* **Your assignment**: For this exercise, retype all the data exactly and exclude every image.

* **Given records**:
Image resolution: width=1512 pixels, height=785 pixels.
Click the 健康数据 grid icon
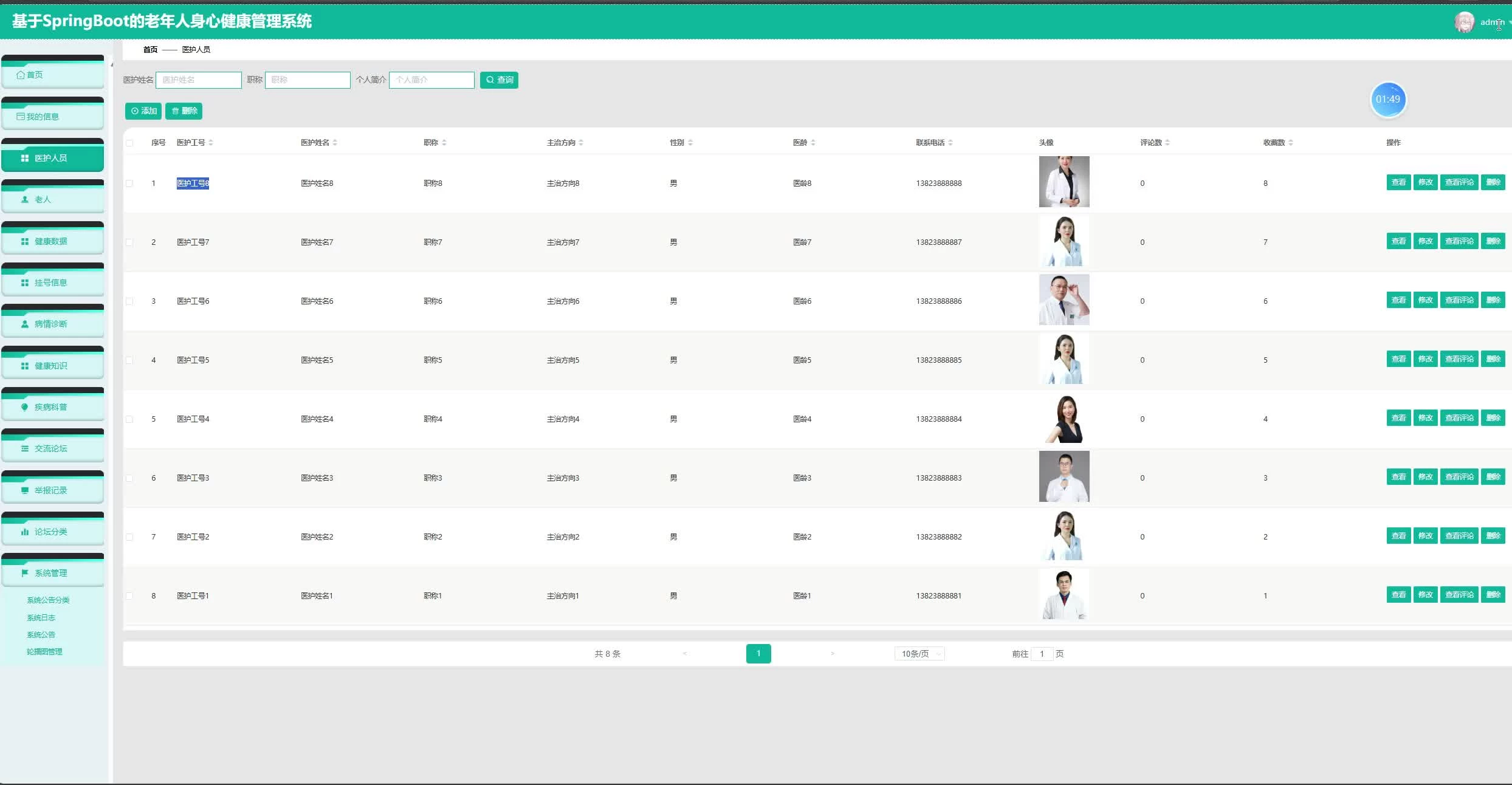[x=25, y=241]
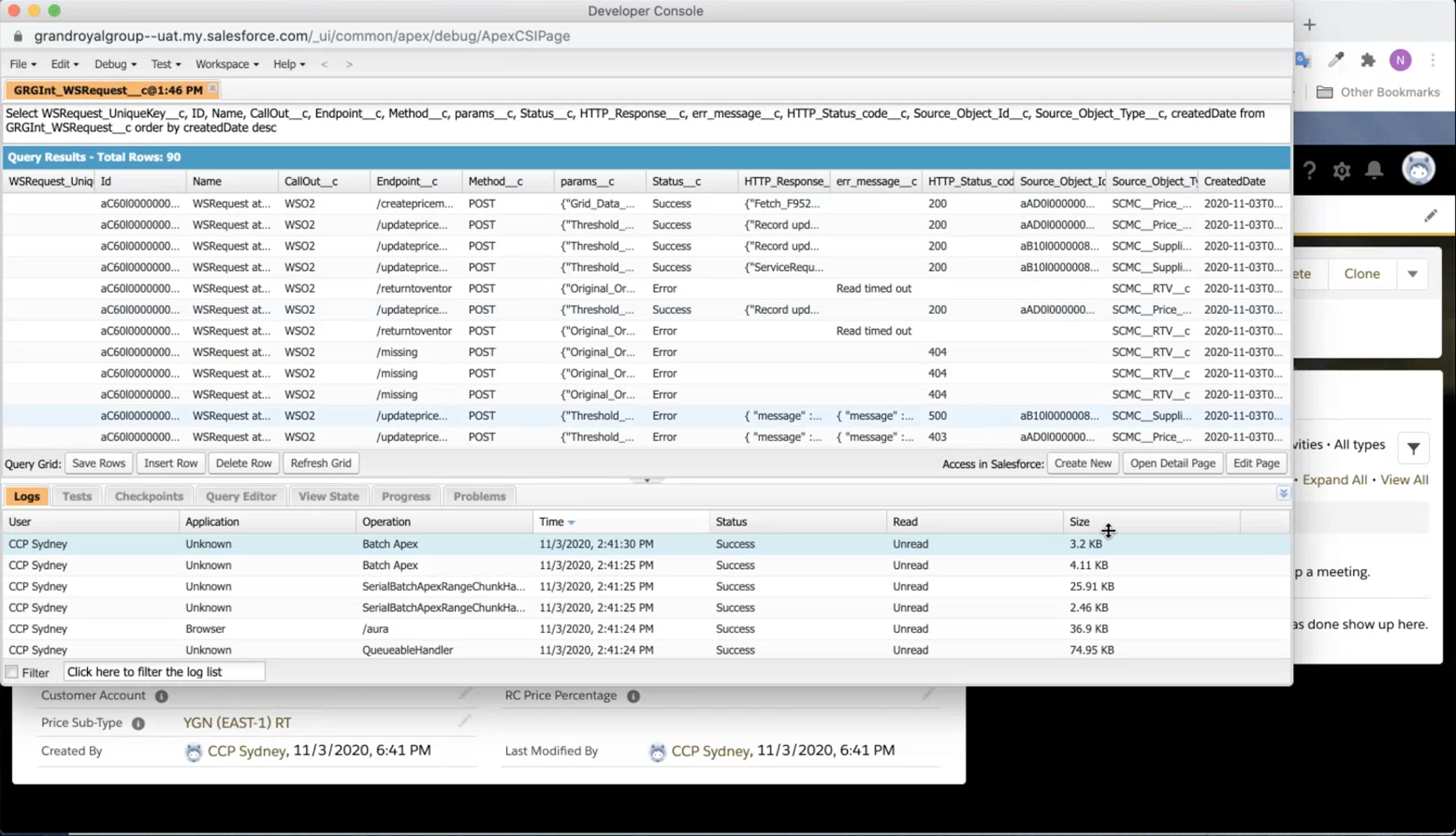Close the GRGInt_WSRequest__c query tab
Viewport: 1456px width, 836px height.
click(x=212, y=88)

* **Response to this exercise**:
Image resolution: width=1512 pixels, height=785 pixels.
Click the 健康数据 grid icon
[x=25, y=241]
Close the GRGInt_WSRequest__c query tab
Viewport: 1456px width, 836px height.
click(x=212, y=88)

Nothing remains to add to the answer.